EXERCISE INPUTS section start

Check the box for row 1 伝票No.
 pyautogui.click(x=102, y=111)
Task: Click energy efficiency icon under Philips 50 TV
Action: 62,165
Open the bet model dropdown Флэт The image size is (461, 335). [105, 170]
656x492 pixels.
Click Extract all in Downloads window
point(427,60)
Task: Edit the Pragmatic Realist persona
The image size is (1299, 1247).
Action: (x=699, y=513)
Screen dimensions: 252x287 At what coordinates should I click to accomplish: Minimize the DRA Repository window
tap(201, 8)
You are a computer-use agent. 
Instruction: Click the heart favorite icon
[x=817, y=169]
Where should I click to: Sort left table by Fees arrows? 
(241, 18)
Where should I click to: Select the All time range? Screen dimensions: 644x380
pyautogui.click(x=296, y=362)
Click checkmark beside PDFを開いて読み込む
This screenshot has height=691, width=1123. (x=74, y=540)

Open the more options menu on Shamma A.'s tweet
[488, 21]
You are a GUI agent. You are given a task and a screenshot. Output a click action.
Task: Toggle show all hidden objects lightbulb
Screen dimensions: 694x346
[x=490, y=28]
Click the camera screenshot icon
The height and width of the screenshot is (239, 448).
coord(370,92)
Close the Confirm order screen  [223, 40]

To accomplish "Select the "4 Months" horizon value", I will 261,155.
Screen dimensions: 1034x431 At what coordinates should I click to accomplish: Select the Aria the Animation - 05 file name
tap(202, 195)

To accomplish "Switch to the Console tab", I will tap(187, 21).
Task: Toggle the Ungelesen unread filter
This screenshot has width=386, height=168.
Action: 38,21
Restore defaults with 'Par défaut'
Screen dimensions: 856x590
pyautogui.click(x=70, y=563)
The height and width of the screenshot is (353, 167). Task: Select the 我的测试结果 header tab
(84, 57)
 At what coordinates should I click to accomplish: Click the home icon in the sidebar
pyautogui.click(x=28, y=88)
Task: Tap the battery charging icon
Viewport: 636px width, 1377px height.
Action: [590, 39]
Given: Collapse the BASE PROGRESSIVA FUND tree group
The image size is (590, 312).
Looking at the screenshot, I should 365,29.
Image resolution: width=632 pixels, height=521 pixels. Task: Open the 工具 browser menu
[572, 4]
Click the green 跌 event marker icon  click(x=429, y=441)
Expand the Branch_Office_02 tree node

EXERCISE INPUTS section end

WHAT YOU ARE ASKED TO DO >> Repeat the whole of the data above exactly as it appears.

EXERCISE OUTPUT >>
Check the box for row 1 伝票No.
 pyautogui.click(x=102, y=111)
Task: Click energy efficiency icon under Philips 50 TV
Action: 62,165
Open the bet model dropdown Флэт The image size is (461, 335). [105, 170]
656x492 pixels.
Click Extract all in Downloads window
point(427,60)
Task: Edit the Pragmatic Realist persona
The image size is (1299, 1247).
Action: (x=699, y=513)
Screen dimensions: 252x287 At what coordinates should I click to accomplish: Minimize the DRA Repository window
tap(201, 8)
You are a computer-use agent. 
Instruction: Click the heart favorite icon
[x=817, y=169]
Where should I click to: Sort left table by Fees arrows? 
(241, 18)
Where should I click to: Select the All time range? Screen dimensions: 644x380
pyautogui.click(x=296, y=362)
Click checkmark beside PDFを開いて読み込む
This screenshot has height=691, width=1123. (x=74, y=540)

Open the more options menu on Shamma A.'s tweet
[488, 21]
You are a GUI agent. You are given a task and a screenshot. Output a click action.
Task: Toggle show all hidden objects lightbulb
Screen dimensions: 694x346
[x=490, y=28]
Click the camera screenshot icon
The height and width of the screenshot is (239, 448).
coord(370,92)
Close the Confirm order screen  [223, 40]

To accomplish "Select the "4 Months" horizon value", I will 261,155.
Screen dimensions: 1034x431 At what coordinates should I click to accomplish: Select the Aria the Animation - 05 file name
tap(202, 195)

To accomplish "Switch to the Console tab", I will tap(187, 21).
Task: Toggle the Ungelesen unread filter
This screenshot has width=386, height=168.
Action: 38,21
Restore defaults with 'Par défaut'
Screen dimensions: 856x590
pyautogui.click(x=70, y=563)
The height and width of the screenshot is (353, 167). Task: Select the 我的测试结果 header tab
(84, 57)
 At what coordinates should I click to accomplish: Click the home icon in the sidebar
pyautogui.click(x=28, y=88)
Task: Tap the battery charging icon
Viewport: 636px width, 1377px height.
Action: [590, 39]
Given: Collapse the BASE PROGRESSIVA FUND tree group
The image size is (590, 312).
Looking at the screenshot, I should 365,29.
Image resolution: width=632 pixels, height=521 pixels. Task: Open the 工具 browser menu
[572, 4]
Click the green 跌 event marker icon  click(x=429, y=441)
Expand the Branch_Office_02 tree node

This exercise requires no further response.